[TEXTAUSZUG]
+++++

Nach der verlesenen Aussage des damaligen S 4-Offiziers der R...abteilung ...,
Oberleutnant H., in der Hauptverhandlung vor dem Truppendienstgericht hat dieser
dem Soldaten zu keiner Zeit dahingehend beraten, den Schadensfall durch die
Zahlung einer Leistungsprämie abzuwickeln. Er habe vielmehr erklärt, dass der
Vorgang ein klassischer Schadensfall sei und keine Haftung des Zeugen
Stabsfeldwebel B. in Betracht komme.
Das angeschuldigte pflichtwidrige Verhindern der ordnungsgemäßen Abwicklung des
Schadensfalles 15/01 sowie das angeschuldigte rechtsmissbräuchliche Gewähren
einer Leistungsprämie an Stabsfeldwebel B. durch den Soldaten konnte durch die
Aussagen der Zeugen Hauptmann a.D. U. und Stabsfeldwebel Bu. nicht bewiesen
werden.
Zwar wollen beide Zeugen mit großer Wahrscheinlichkeit vom Soldaten gehört
haben, dass er dem Stabsfeldwebel B. nicht wegen dessen Leistungen eine
Leistungsprämie gewährt habe, was für deren zweckwidrige und missbräuchliche
Erteilung spricht. Dabei ist jedoch zu beachten, dass diese Zeugen ihre Aussagen
bereits in der Hauptverhandlung vor dem Truppendienstgericht relativiert haben; so
standen sie nicht mehr „einhundertprozentig“ dazu, sondern schwächten sie ab. Wie
der Soldat sowie die Zeugen Major Ru. und Stabsfeldwebel B. selbst glaubhaft
bekundet haben, zeigte Stabsfeldwebel B. - auch im Hinblick auf die besonderen
Umstände seiner Tätigkeit auf H. - durchaus Leistungen, die mit einer Prämie
gewürdigt werden durften; die ihm in der Vergangenheit bereits einmal gewährte
Leistungsprämie spricht für diese Einschätzung.

+++++

Gesammelte Daten
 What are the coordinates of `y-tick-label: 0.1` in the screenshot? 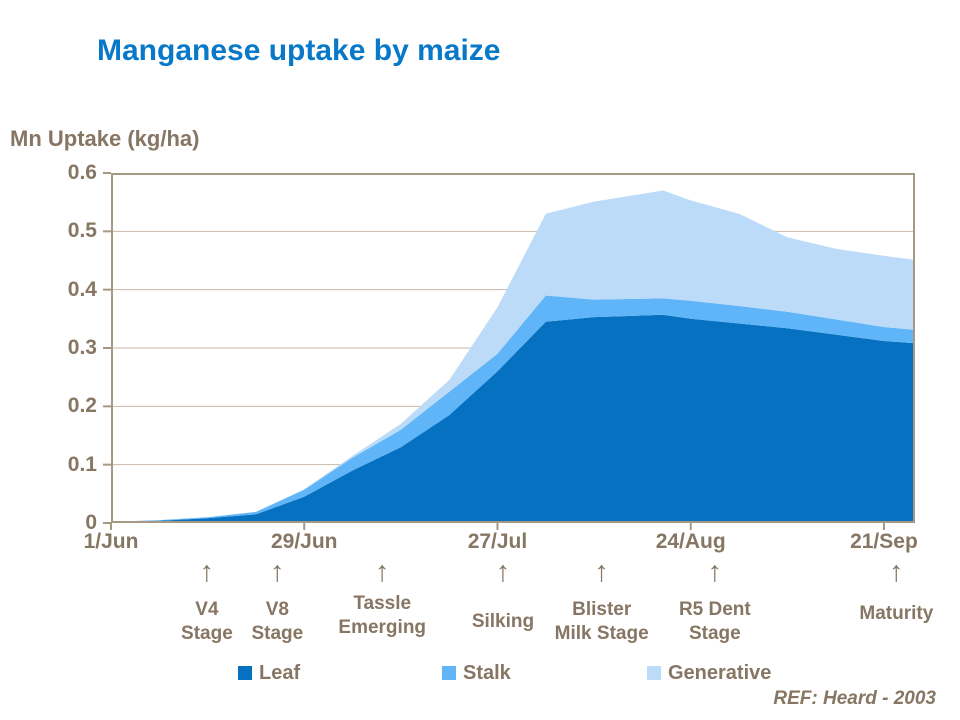 It's located at (82, 464).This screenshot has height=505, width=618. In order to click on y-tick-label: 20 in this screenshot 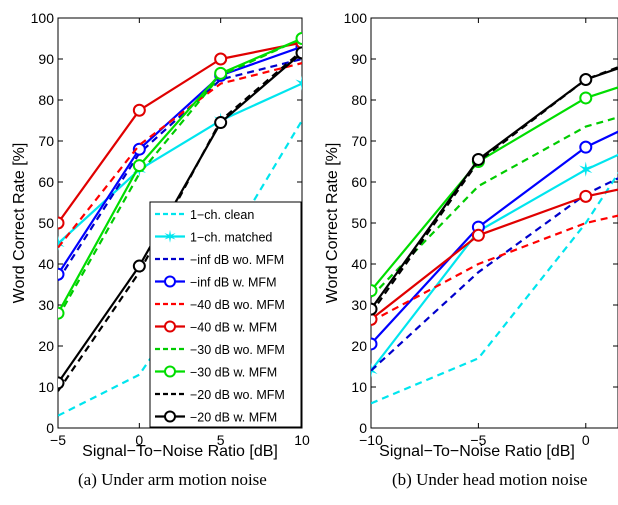, I will do `click(46, 346)`.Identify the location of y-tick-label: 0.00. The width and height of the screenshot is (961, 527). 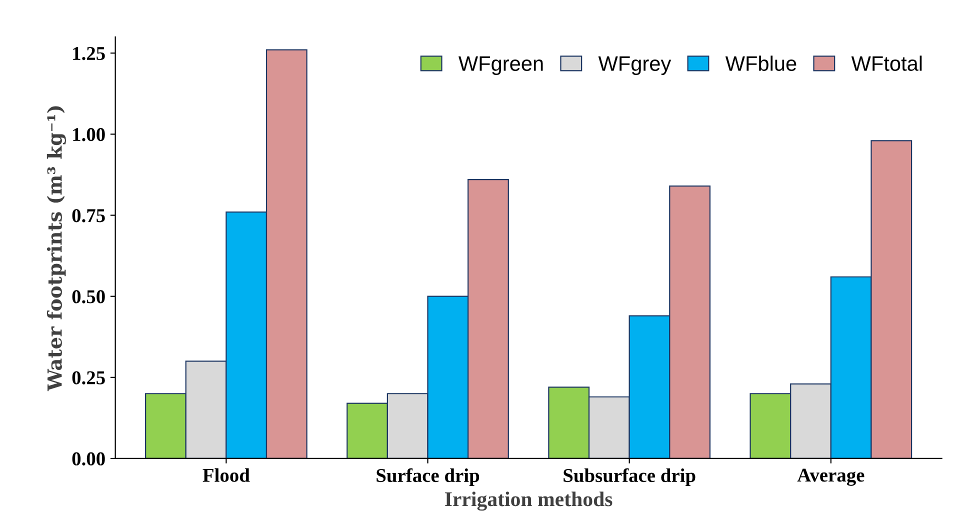
(88, 459).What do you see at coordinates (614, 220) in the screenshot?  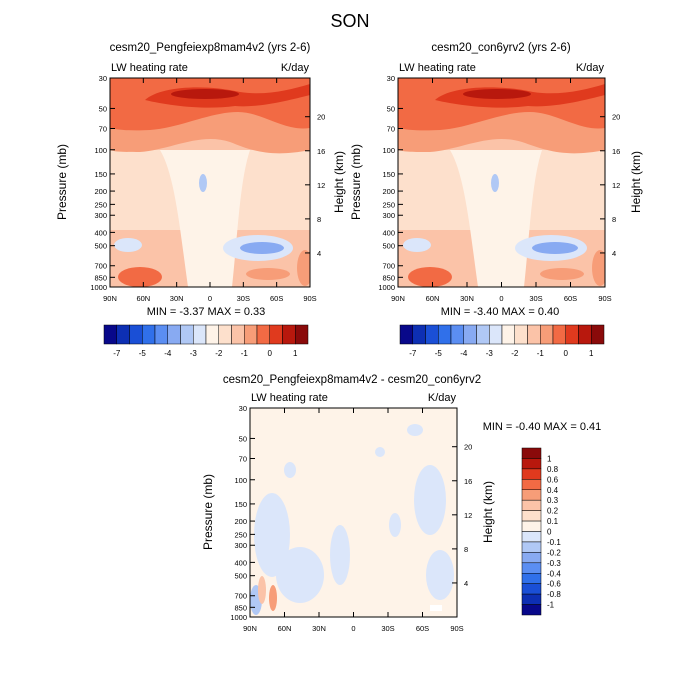 I see `height-tick-label: 8` at bounding box center [614, 220].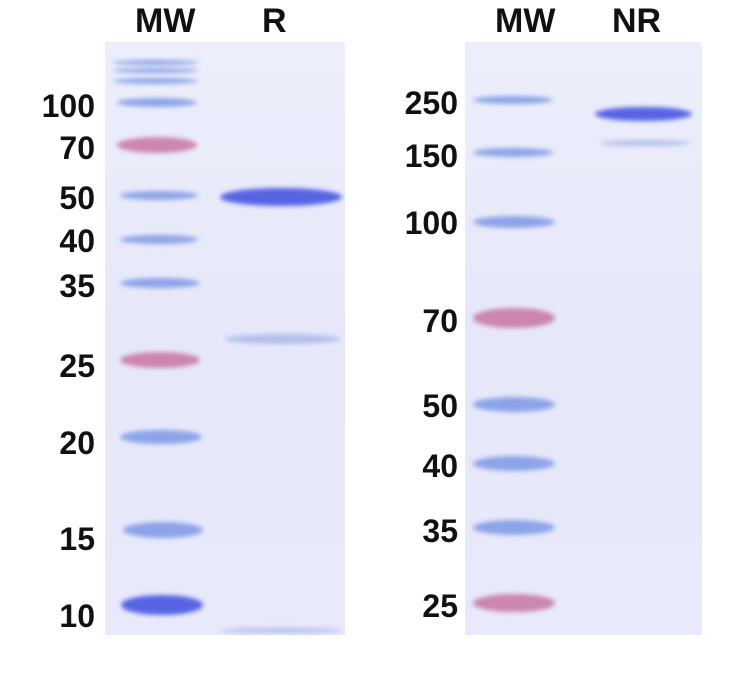 The image size is (751, 678). What do you see at coordinates (274, 21) in the screenshot?
I see `lane-label-r: R` at bounding box center [274, 21].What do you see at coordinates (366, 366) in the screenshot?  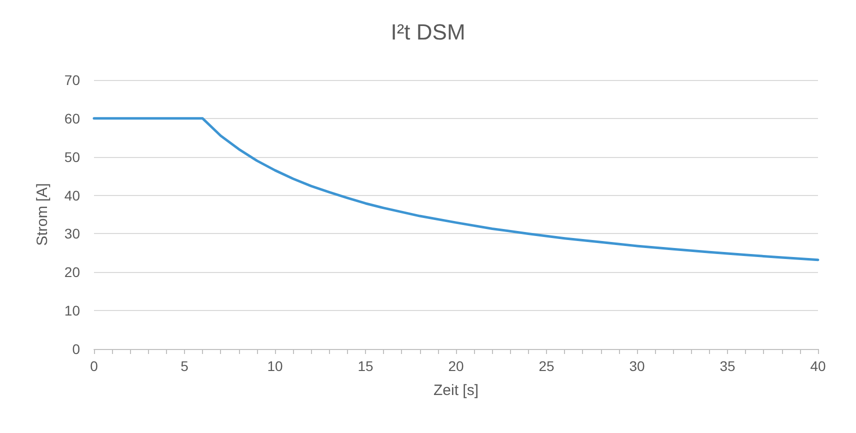 I see `x-tick-label: 15` at bounding box center [366, 366].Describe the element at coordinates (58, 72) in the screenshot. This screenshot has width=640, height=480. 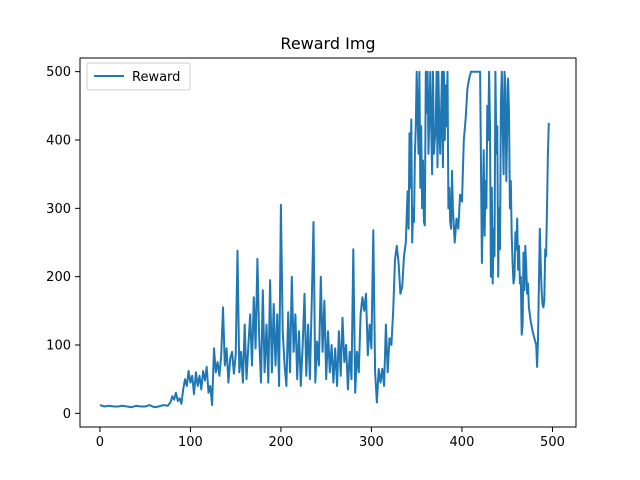
I see `y-tick-label: 500` at that location.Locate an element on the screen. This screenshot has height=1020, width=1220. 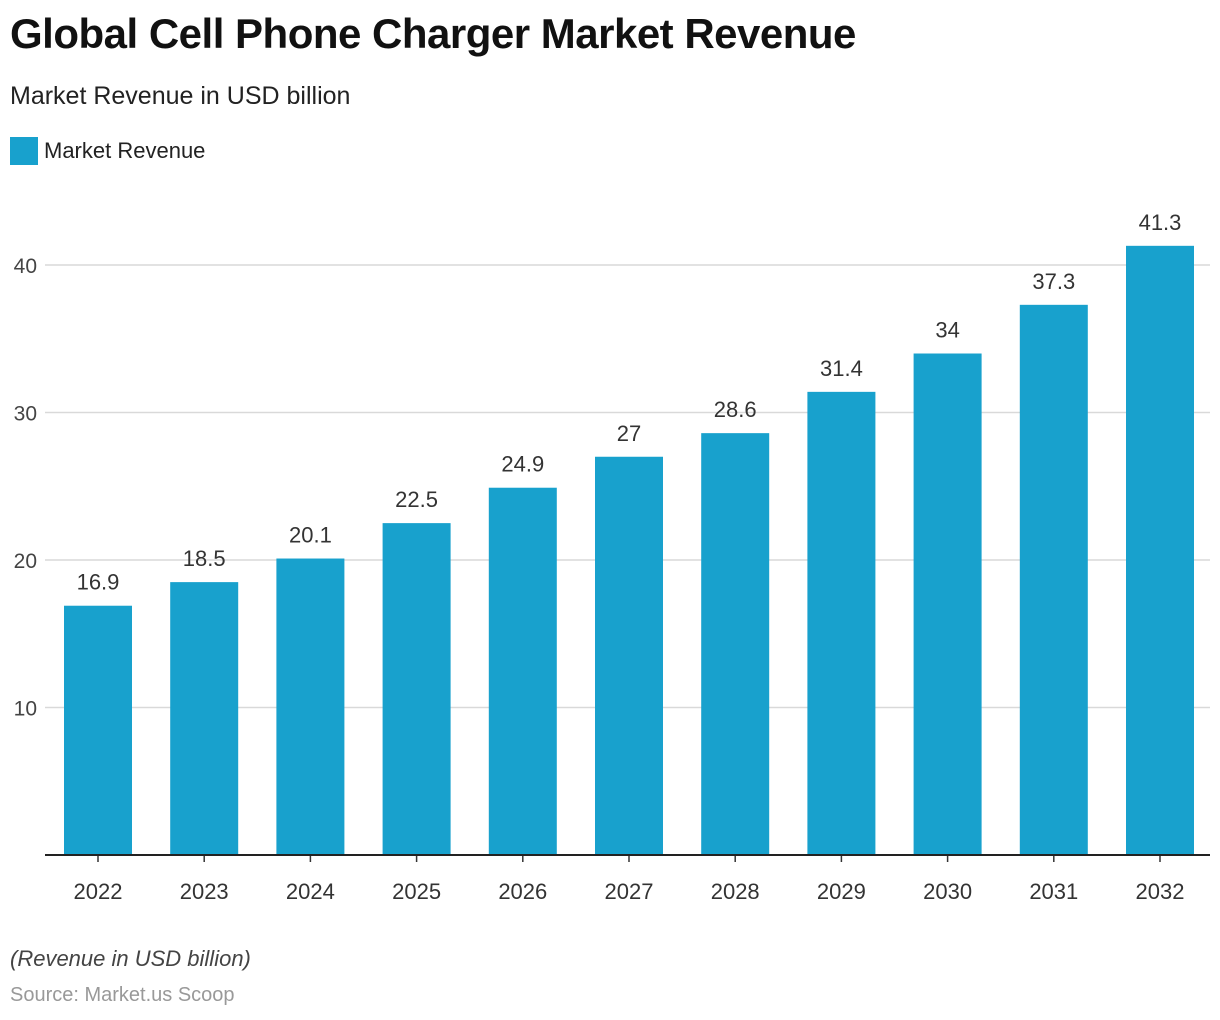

+++++

[ANWEISUNGEN]
**a.** Wie hat Oberleutnant H. laut dem Textauszug den Vorgang eingeschätzt?
**b.** Schreib aus dem Textauszug den Abschnitt wortgetreu ab, der mit den Worten „Nach der verlesenen“ anfängt und mit „in Betracht komme.“ aufhört.

[ERGEBNISSE JE AUFGABE]
**a.** Er hat erklärt, dass der Vorgang ein klassischer Schadensfall sei und keine Haftung des Zeugen Stabsfeldwebel B. in Betracht komme.

**b.**
Nach der verlesenen Aussage des damaligen S 4-Offiziers der R...abteilung ...,
Oberleutnant H., in der Hauptverhandlung vor dem Truppendienstgericht hat dieser
dem Soldaten zu keiner Zeit dahingehend beraten, den Schadensfall durch die
Zahlung einer Leistungsprämie abzuwickeln. Er habe vielmehr erklärt, dass der
Vorgang ein klassischer Schadensfall sei und keine Haftung des Zeugen
Stabsfeldwebel B. in Betracht komme.